Pendant ces heures solennelles qui s'écoulèrent entre le jugement et l'exécution de la sentence, Caracciolo fit deux fois appeler près de lui le lieutenant Parkenson et deux fois le pria d'aller intercéder pour lui près de Nelson.
La première, pour obtenir la révision de son jugement;
La seconde, pour qu'on lui fit la grâce d'être fusillé au lieu d'être pendu.
Et, en effet, Caracciolo s'attendait bien à la mort, mais à la mort par la hache ou par la fusillade.
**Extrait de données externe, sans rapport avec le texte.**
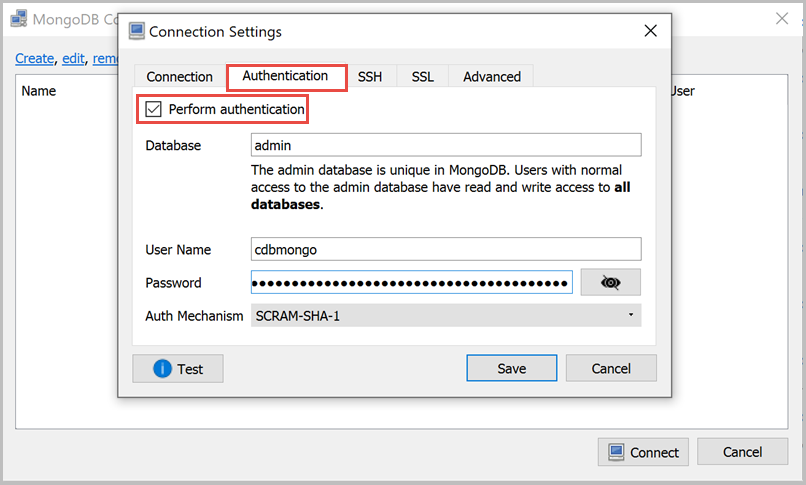Click into the Password field
Screen dimensions: 806x485
pyautogui.click(x=411, y=283)
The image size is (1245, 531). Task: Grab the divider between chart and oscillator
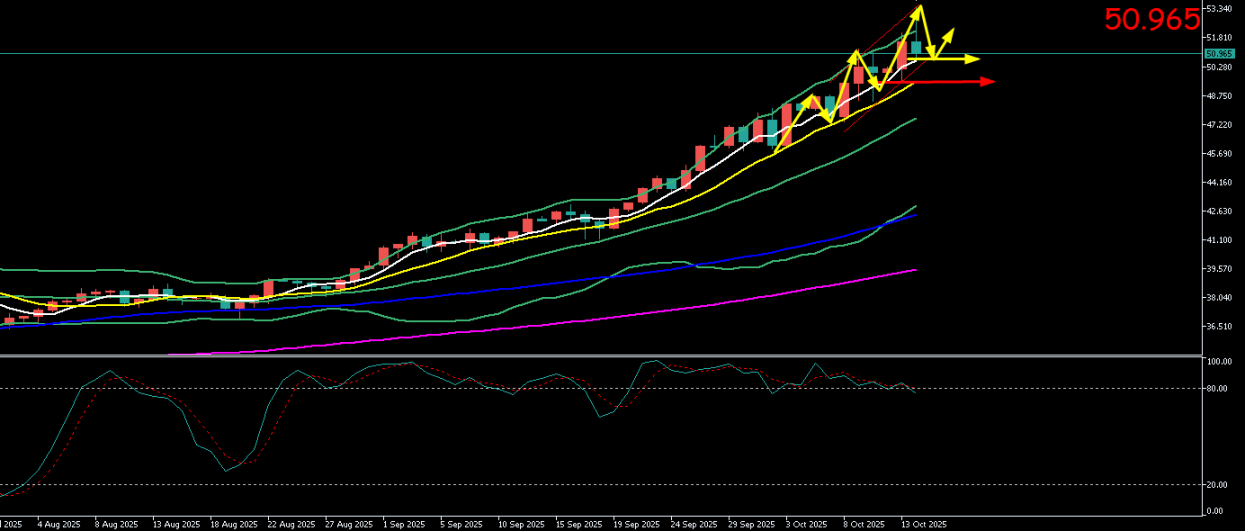[x=600, y=355]
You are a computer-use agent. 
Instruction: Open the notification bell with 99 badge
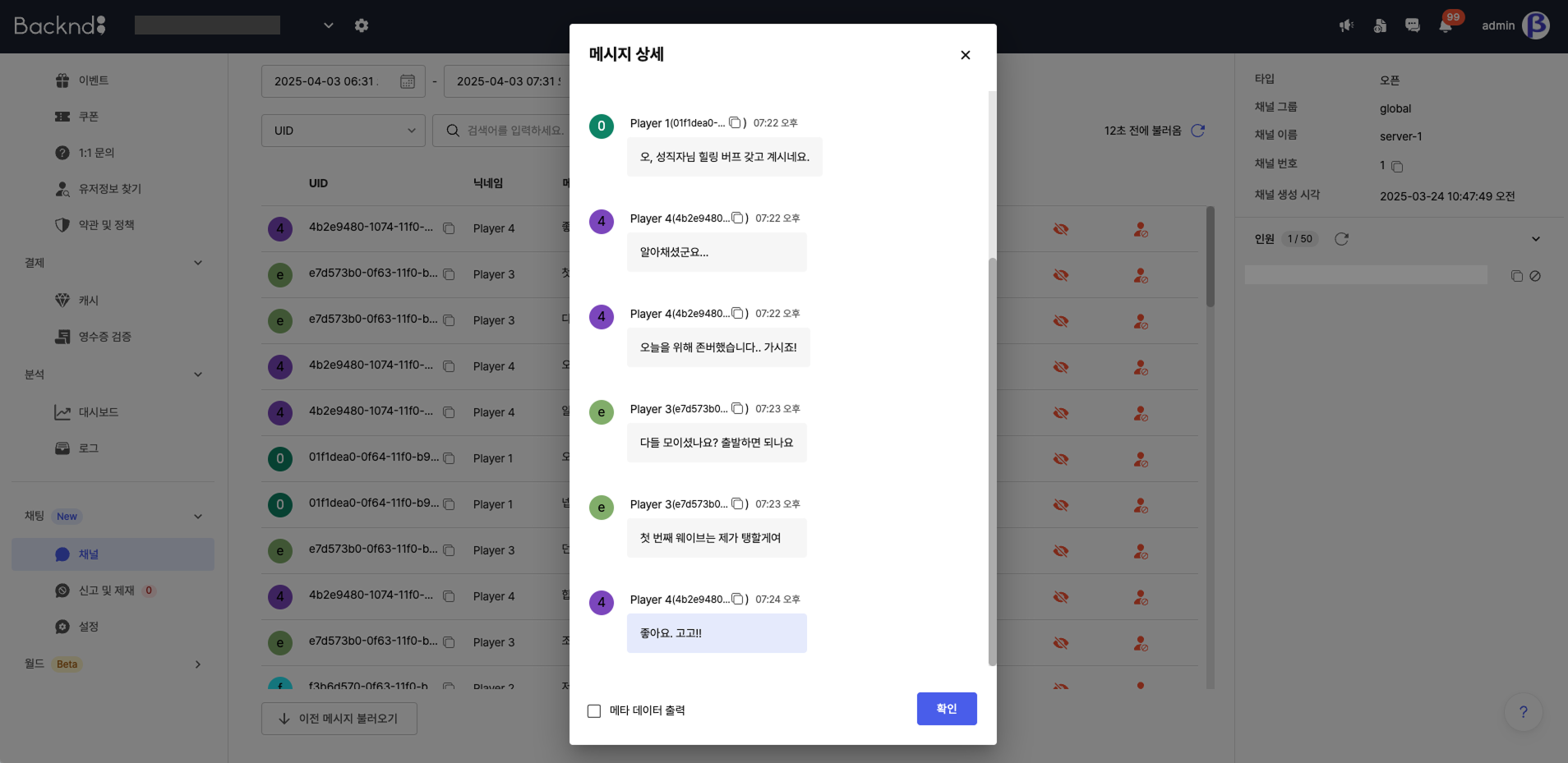tap(1444, 25)
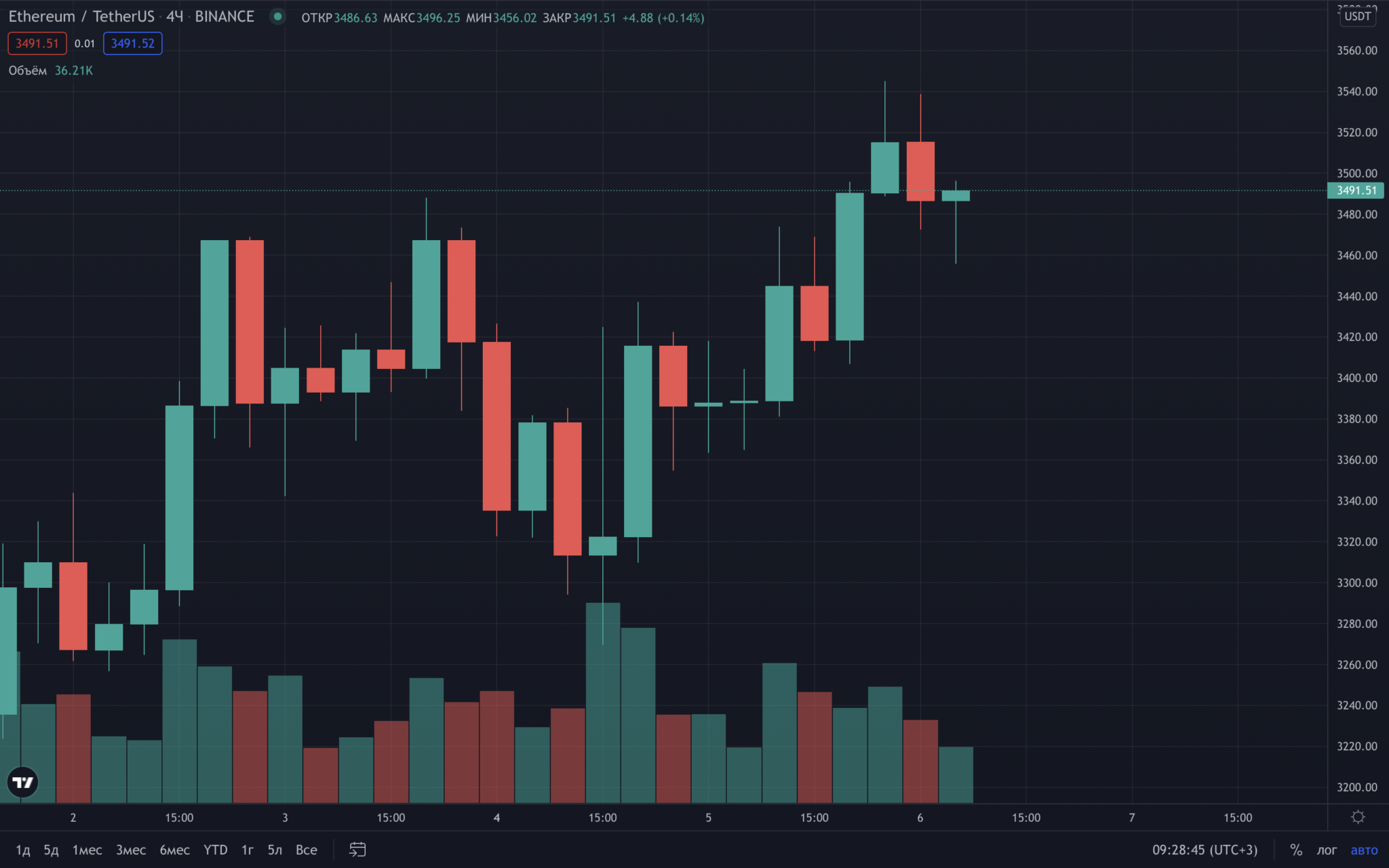The height and width of the screenshot is (868, 1389).
Task: Toggle logarithmic scale 'лог'
Action: pos(1327,850)
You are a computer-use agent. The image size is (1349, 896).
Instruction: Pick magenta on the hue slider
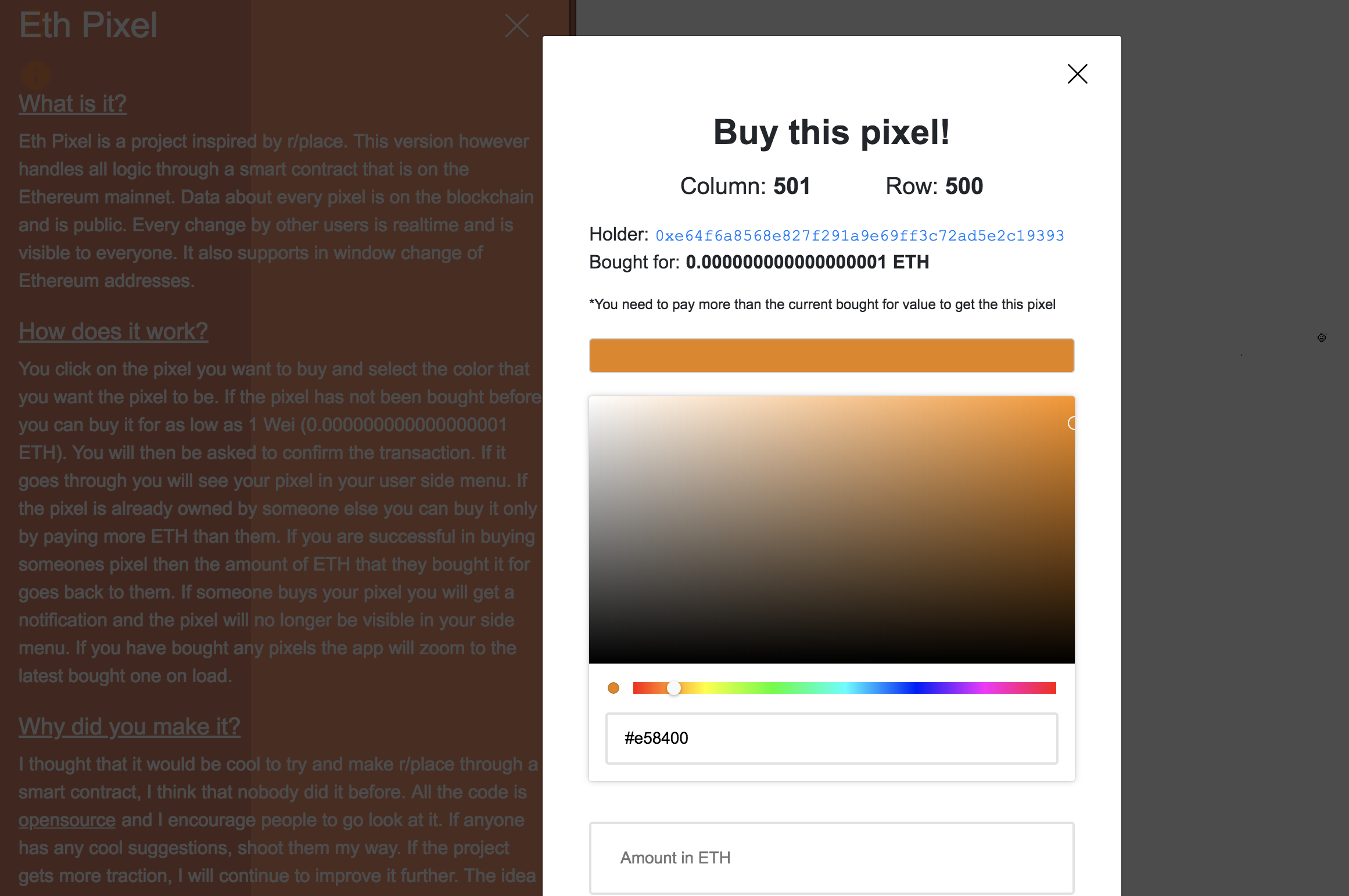pyautogui.click(x=986, y=688)
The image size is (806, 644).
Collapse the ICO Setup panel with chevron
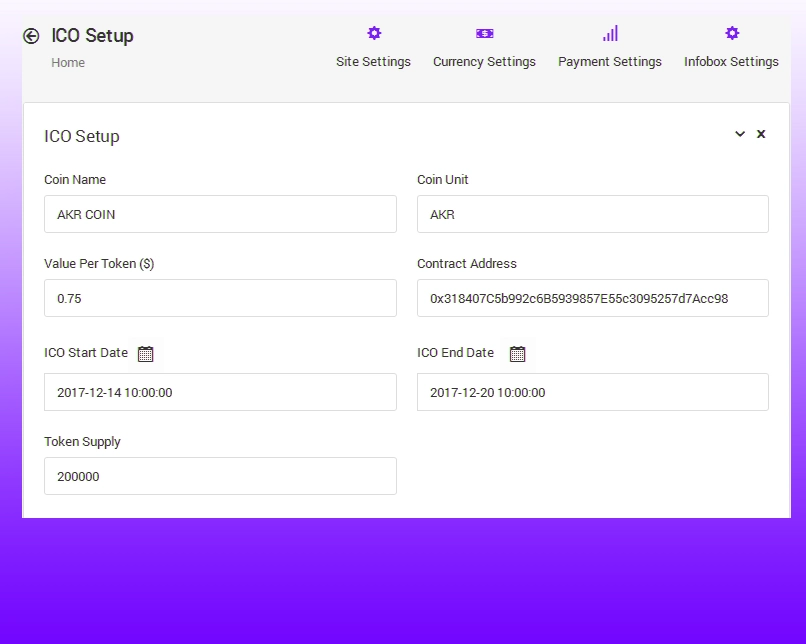click(740, 134)
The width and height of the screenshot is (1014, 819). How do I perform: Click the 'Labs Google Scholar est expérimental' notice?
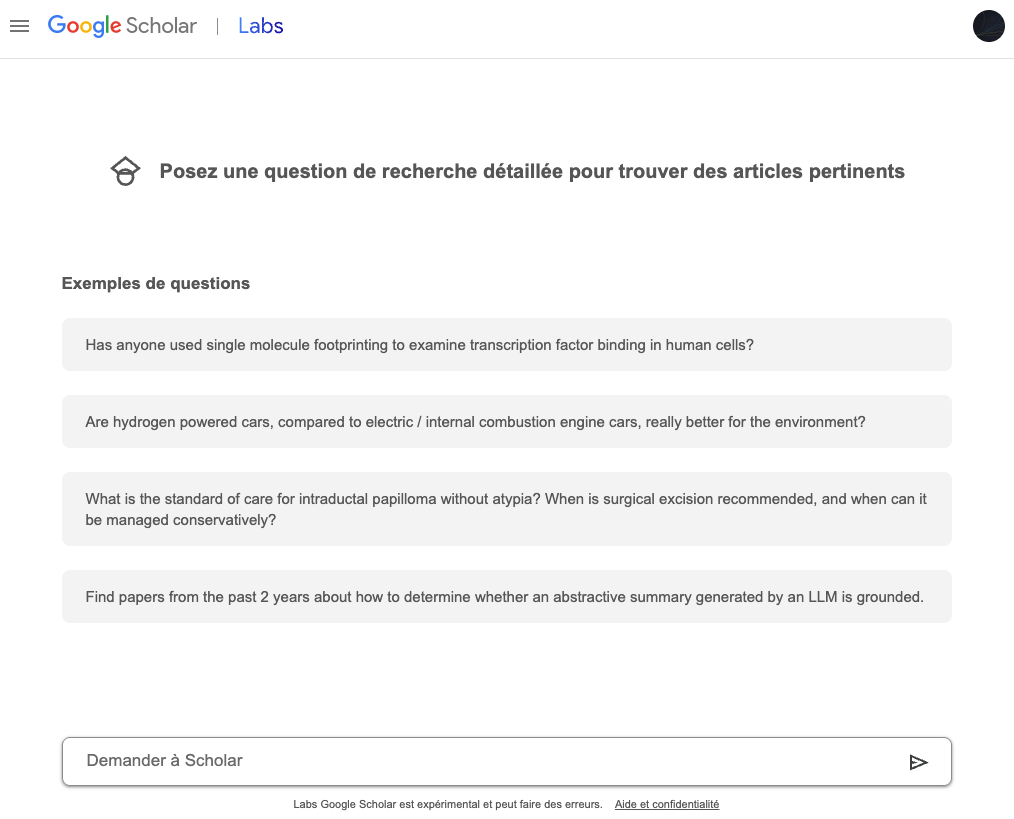(x=447, y=804)
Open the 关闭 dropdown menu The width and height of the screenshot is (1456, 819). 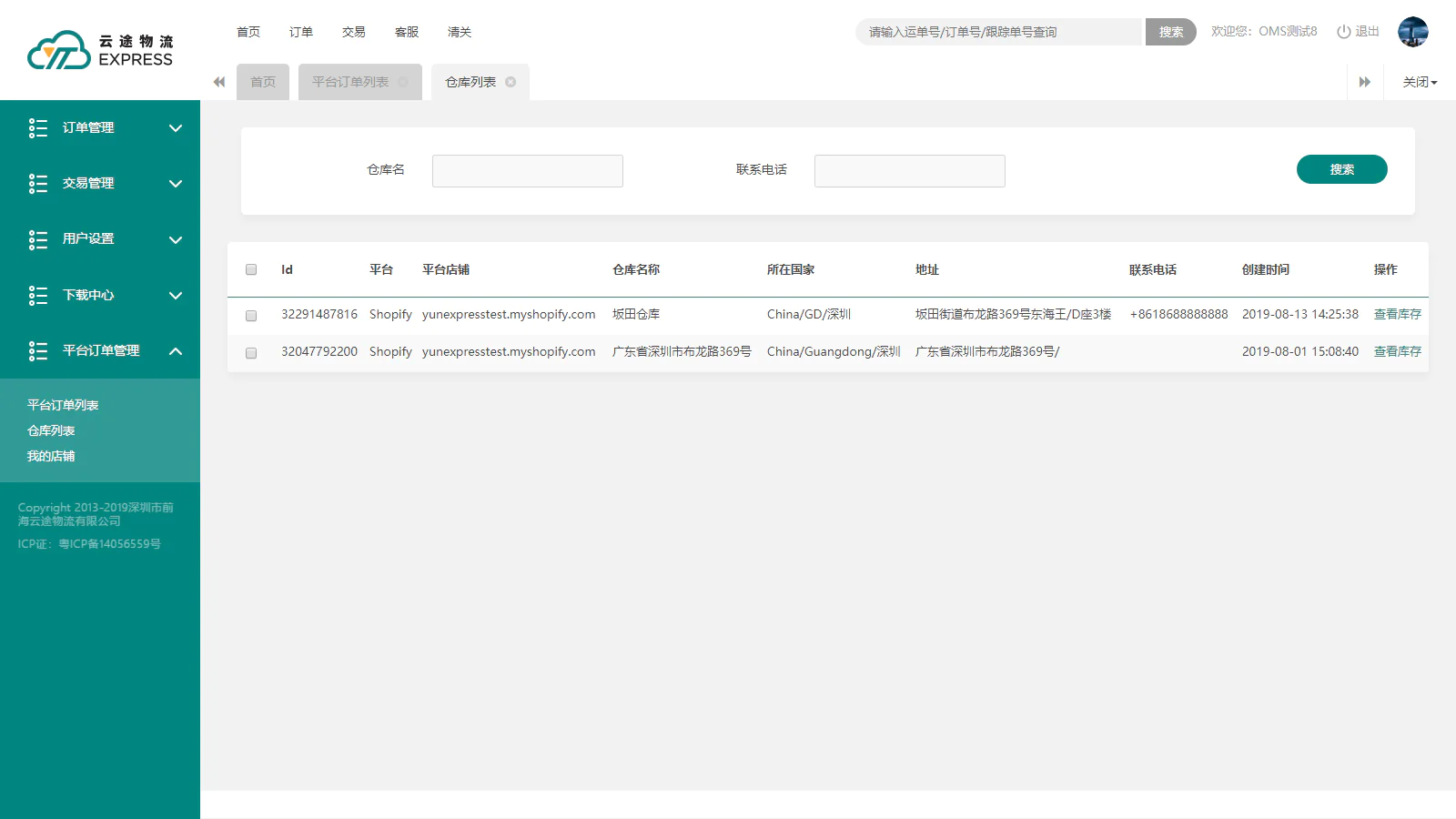pos(1420,82)
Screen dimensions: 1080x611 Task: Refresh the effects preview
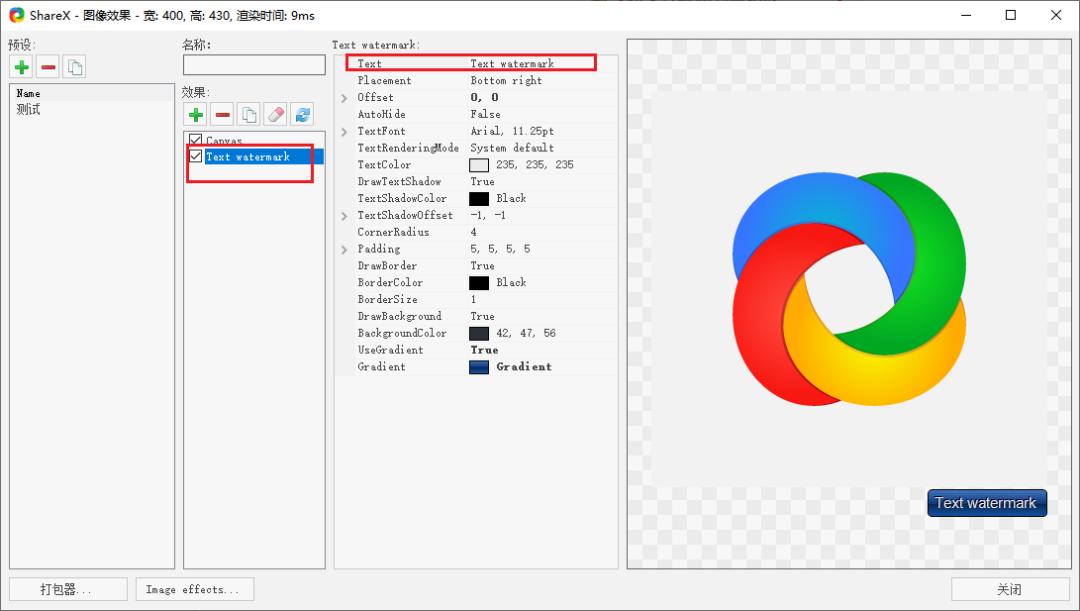tap(302, 115)
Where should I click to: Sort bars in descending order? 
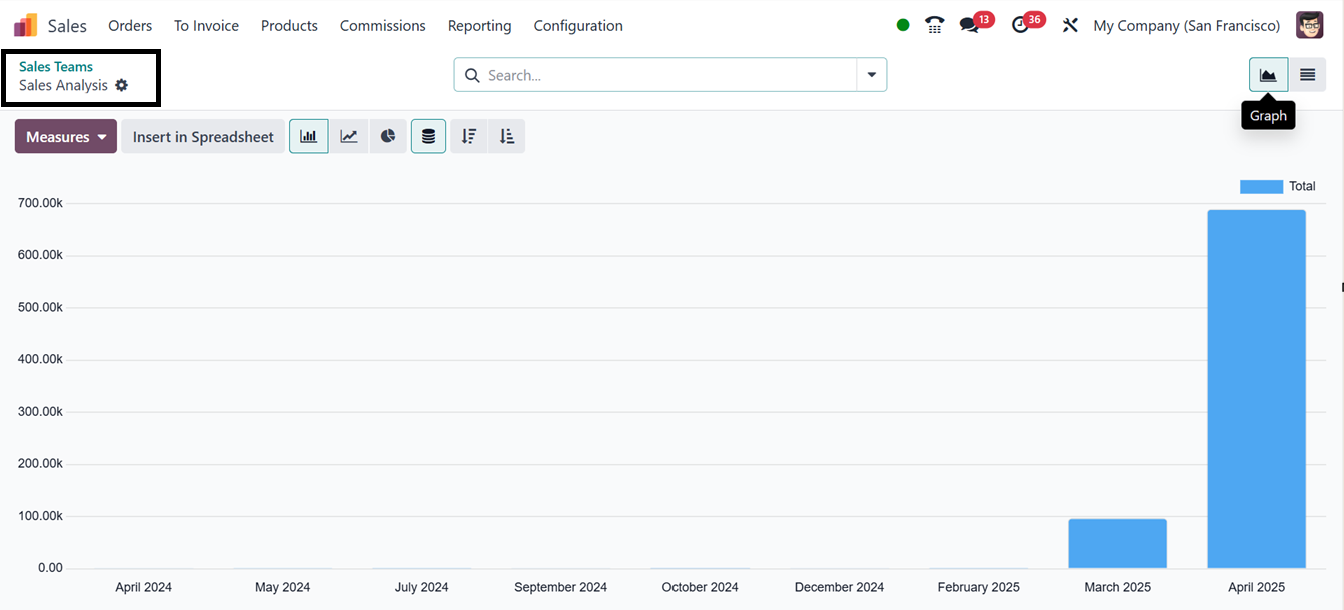click(x=469, y=137)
Son titre de prince lui donnait droit à la mort de la noblesse; son titre d'amiral lui donnait droit à la mort du soldat.
Toutes deux lui échappaient pour faire place à la mort des assassins et des voleurs, à une mort infamante.
Non-seulement Nelson outre-passait ses pouvoirs en condamnant à mort son égal comme rang, son supérieur comme position sociale, mais encore il choisissait une mort qui devait, aux yeux de Caracciolo, doubler l'horreur du supplice.
Aussi, pour échapper à cette mort infâme, Caracciolo n'hésita-t-il point à descendre à la prière.
--Je suis un vieillard, monsieur, dit-il au lieutenant Parkenson; je ne laisse point de famille pour pleurer ma mort, et l'on ne supposera point qu'à mon âge, et isolé comme je suis, j'aie grand'peine à quitter la vie; mais la honte de mourir comme un pirate m'est insupportable, et, je l'avoue, me brise le coeur.